How do we get Michigan youth excited about working in the field of cybersecurity in the age of mobility?
It’s an increasingly important question, says Elaina Farnsworth, CEO of The NEXT Education. By 2022, there will be two million jobs in the field of cybersecurity, and a big percentage of these jobs will be right here in the Detroit region. Across the country growth in the cybersecurity industry is a healthy 17 percent, but in Macomb County, for example, that growth is estimated to be nearly 155 percent, according to the Michigan Automotive and Defense Cyber Assurance Team (MADCAT).
“You look at vehicle systems, vehicle-to-infrastructure, vehicle-to-vehicle--how do we protect this data that’s going back and forth?” Farnsworth asks. “You need someone to protect it.”

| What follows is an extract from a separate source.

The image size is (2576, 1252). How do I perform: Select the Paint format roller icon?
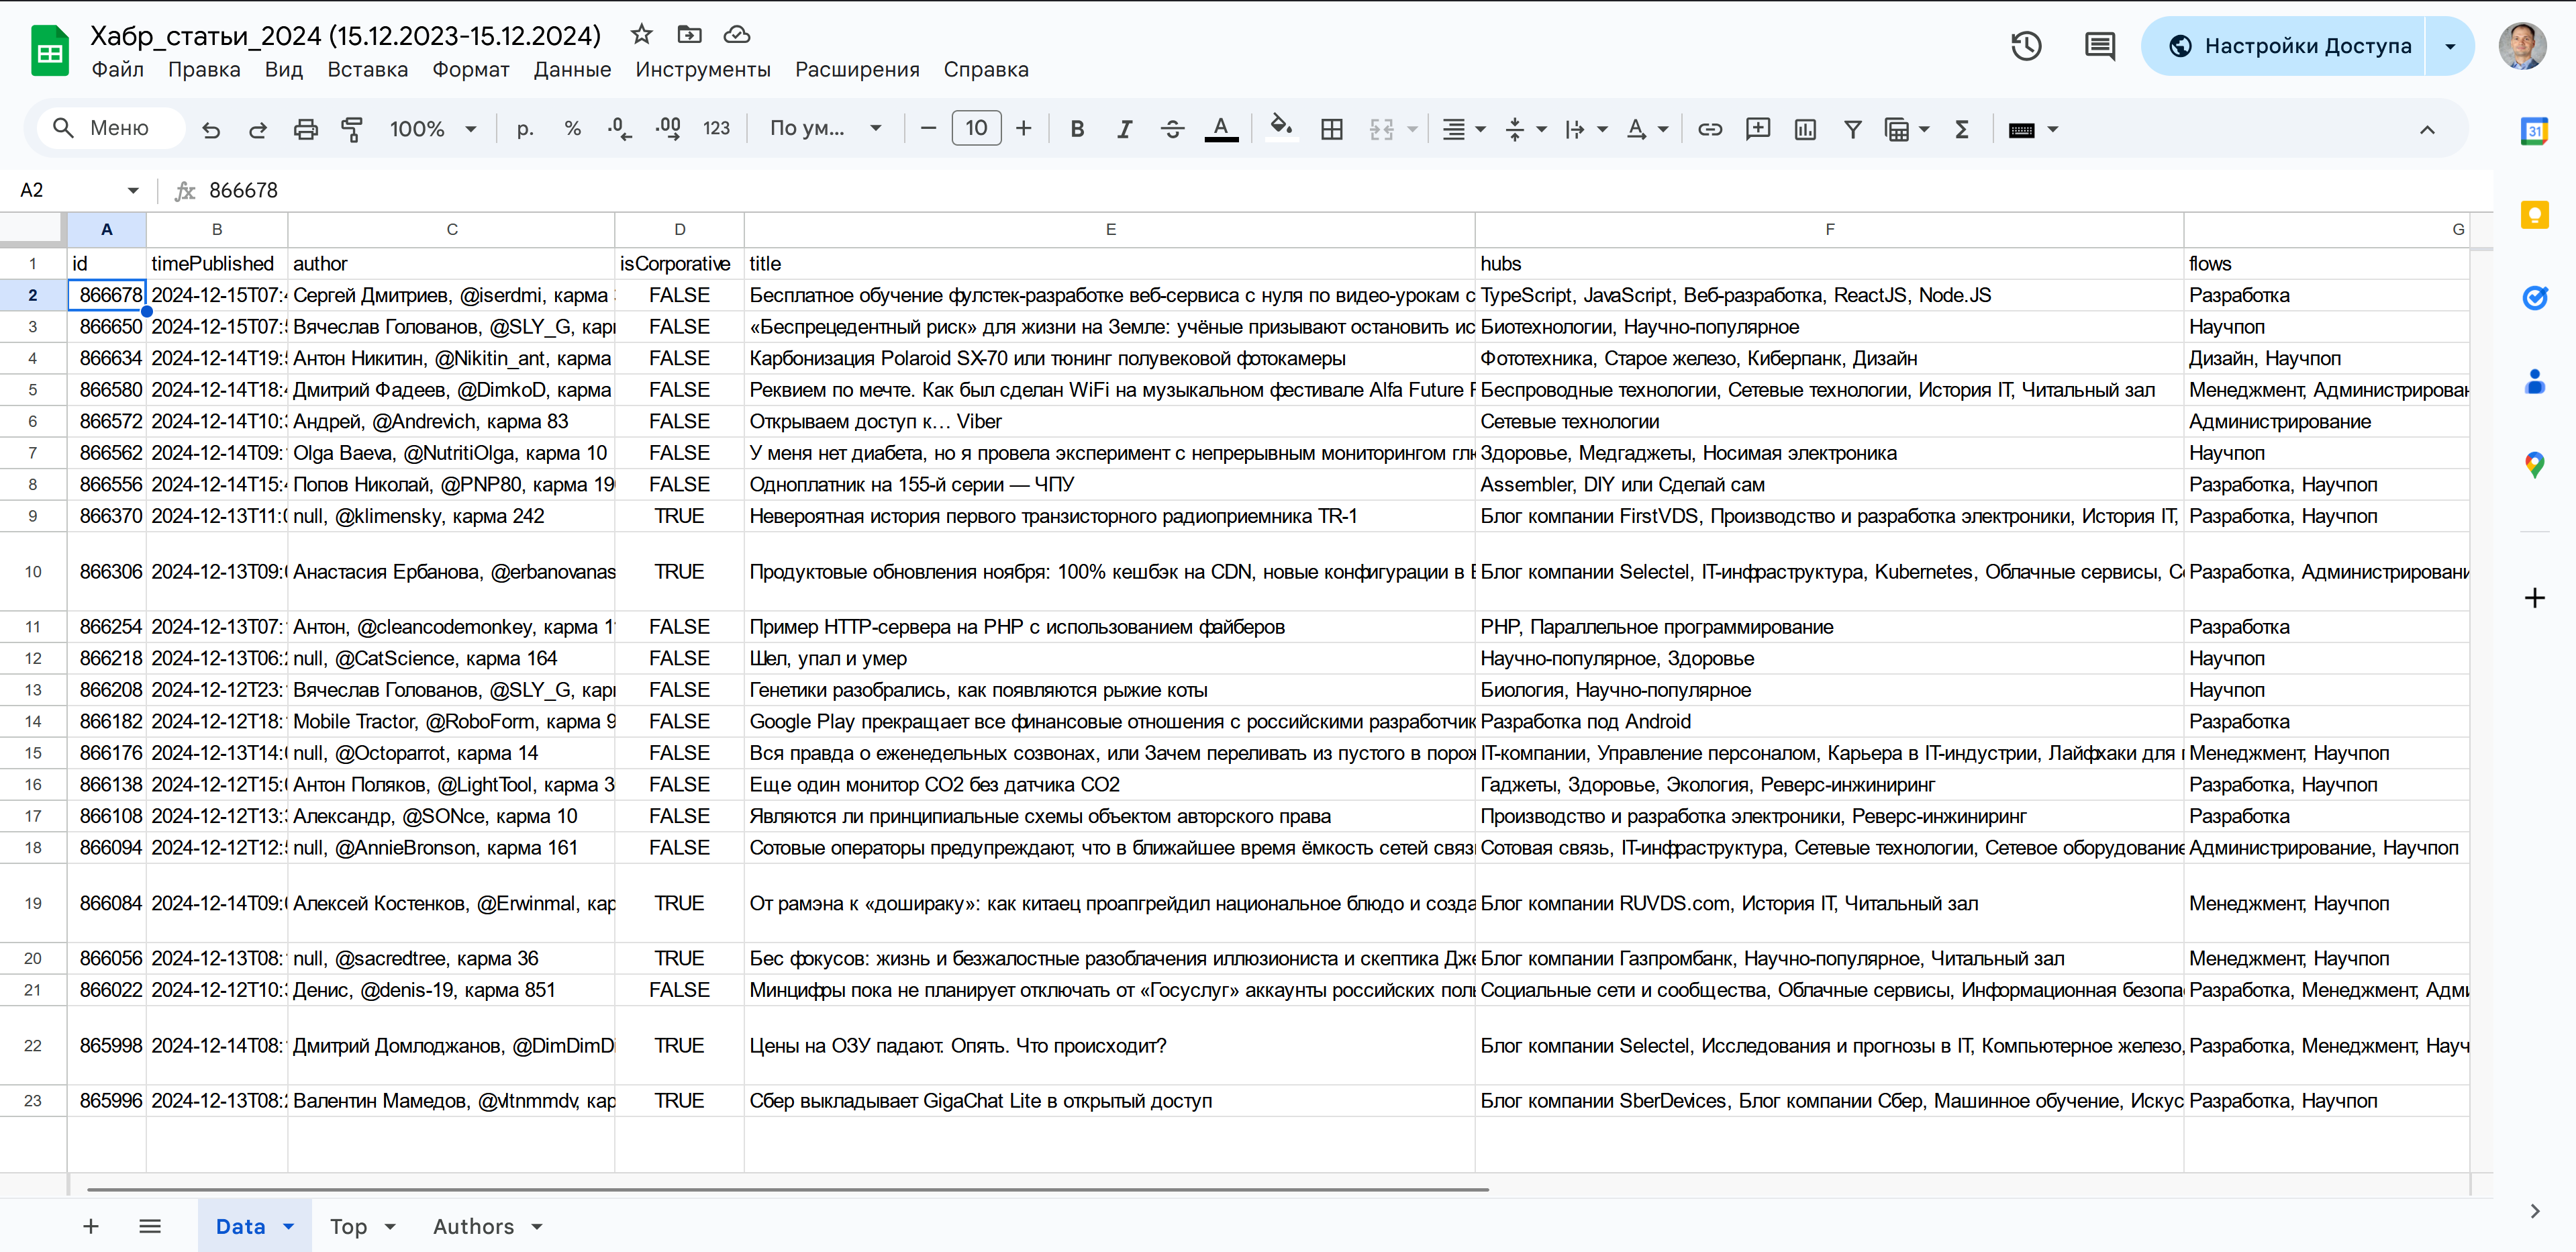pos(352,129)
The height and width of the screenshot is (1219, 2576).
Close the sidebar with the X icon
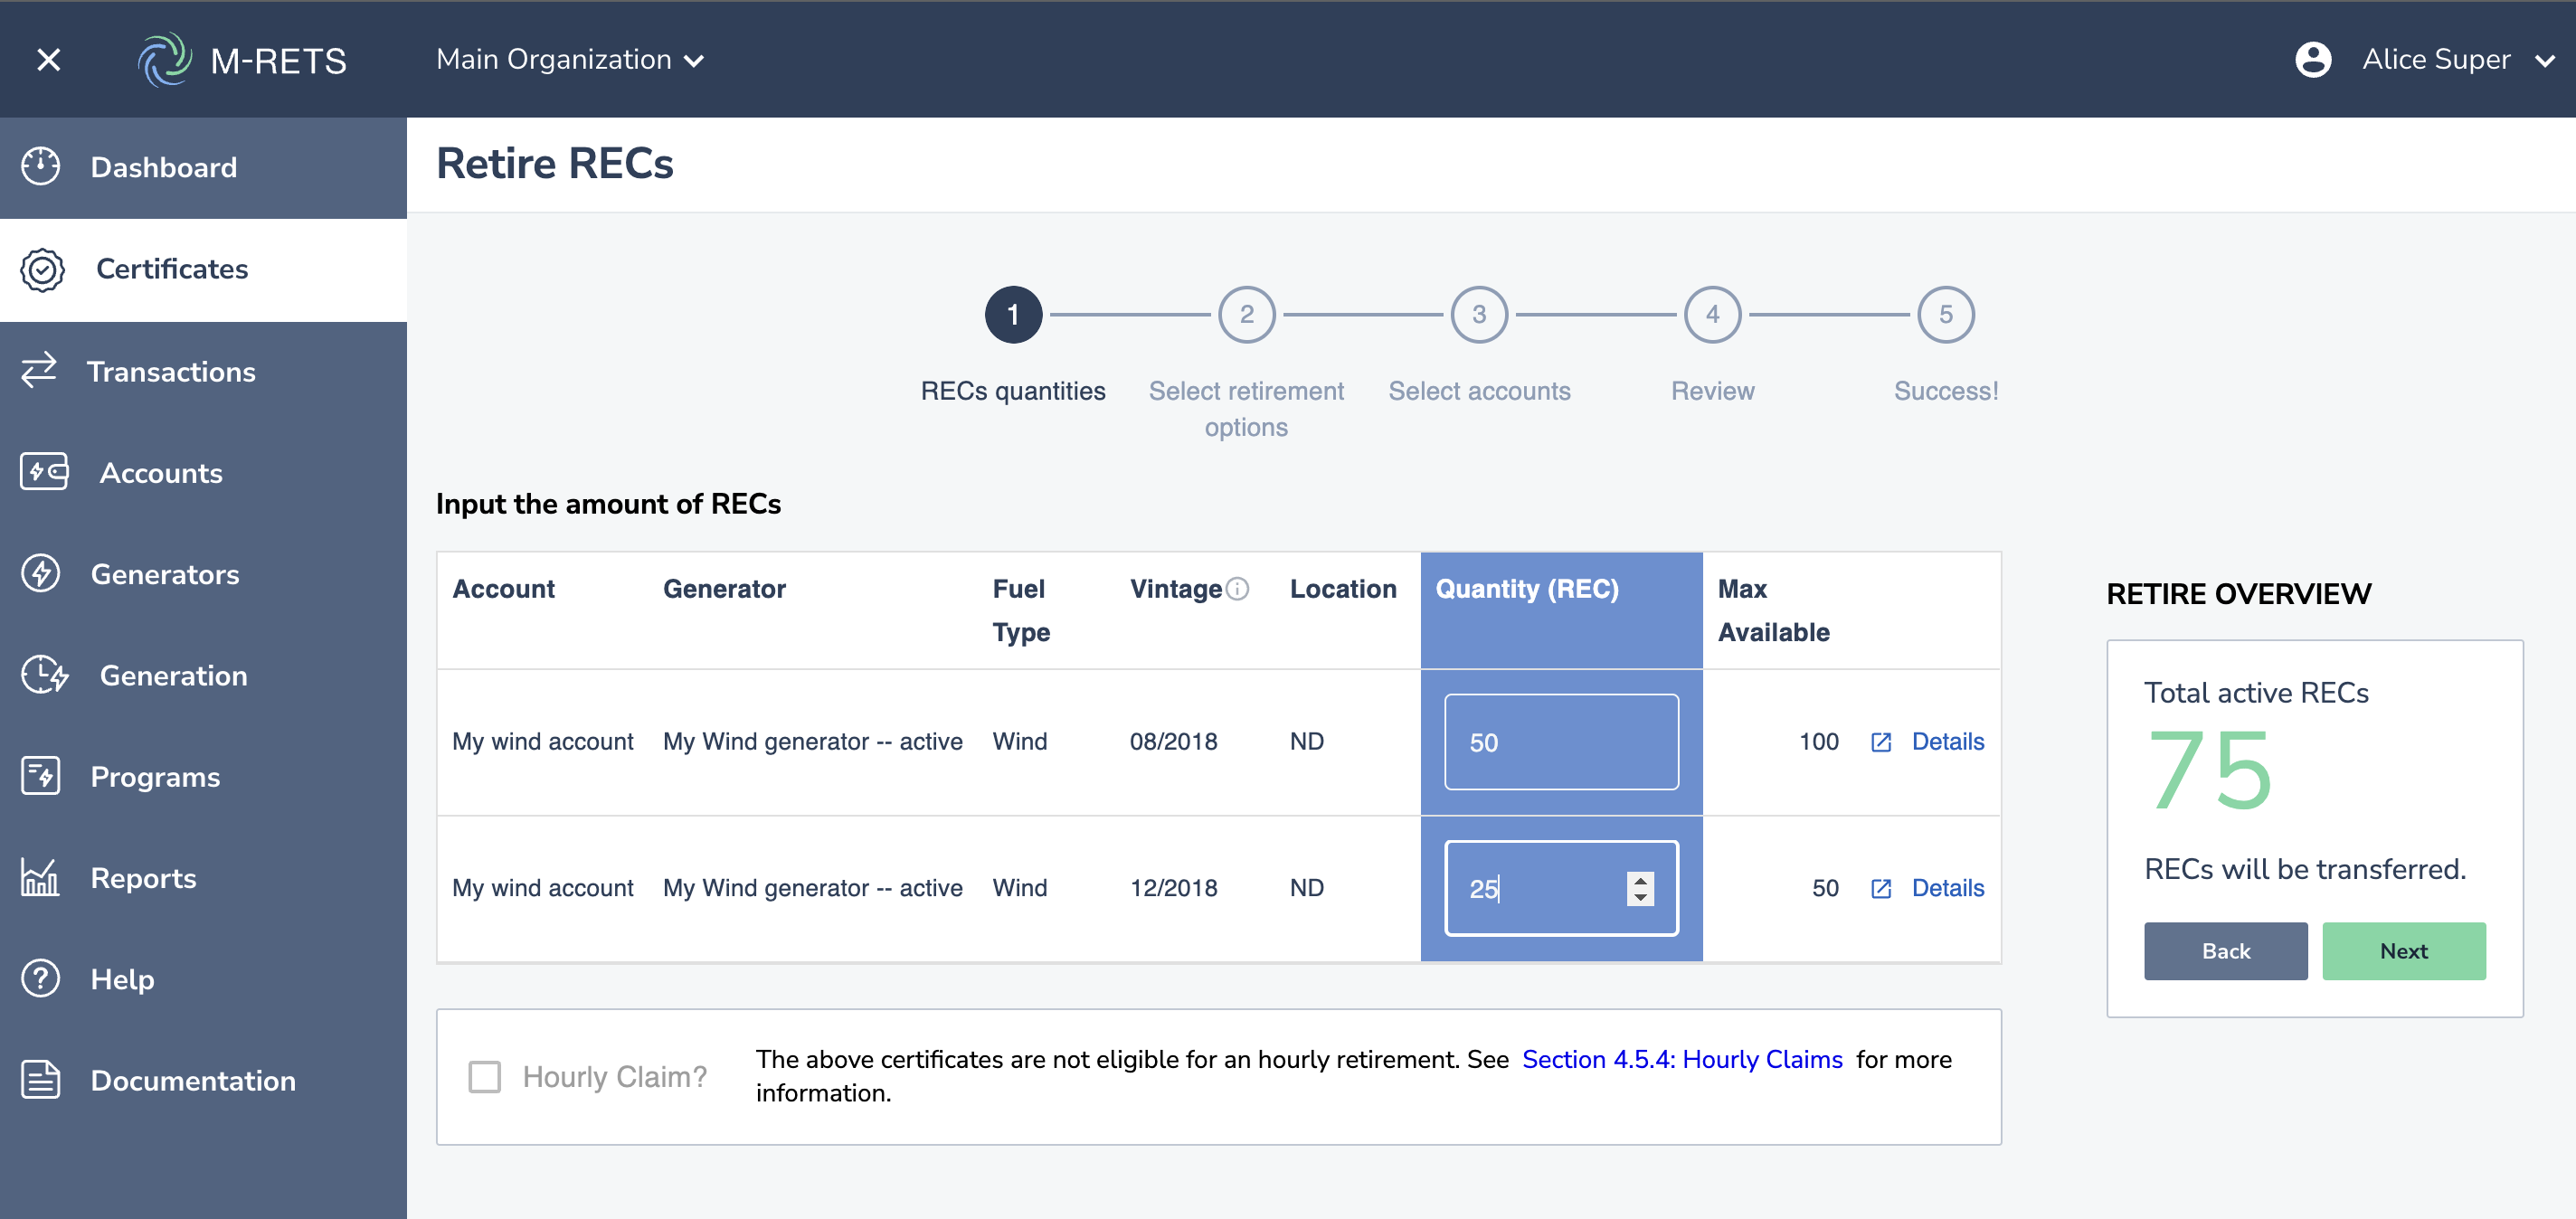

How we fill that talent pipeline is a multi-pronged response. One way is to offer training to those already in the workforce. Cybersecurity isn’t limited to IT professionals. An electrician with a cybersecurity certification is more attractive than one without.
Another answer is getting today’s students excited about a future in cybersecurity. NEXT, along with GRIMM, GRIDSMART Technologies, MADCAT, and NXP have partnered on the Global Future Workforce Program to do just that.
At this year’s Auto-ISAC Annual Summit in Detroit, the Global Future Workforce Program gathered 38 high school, community college, and university students to showcase their work in front of leading industry professionals. As a result, select students were offered internships with top companies. One high school student was even offered a contract for employment right on the spot.
The program featured in-vehicle and infrastructure cyber testing, career pathway illustrations, and certification-based training reviews. Students got the chance to speak one-on-one with leading companies in the field.
The need for future workers will only grow. As automobiles become increasingly reliant on the sharing of data, it becomes more and more important to protect that data.
“When you think of the eventual workforce we’ll need, it’s mind-boggling,” Farnsworth says. “The more the merrier.”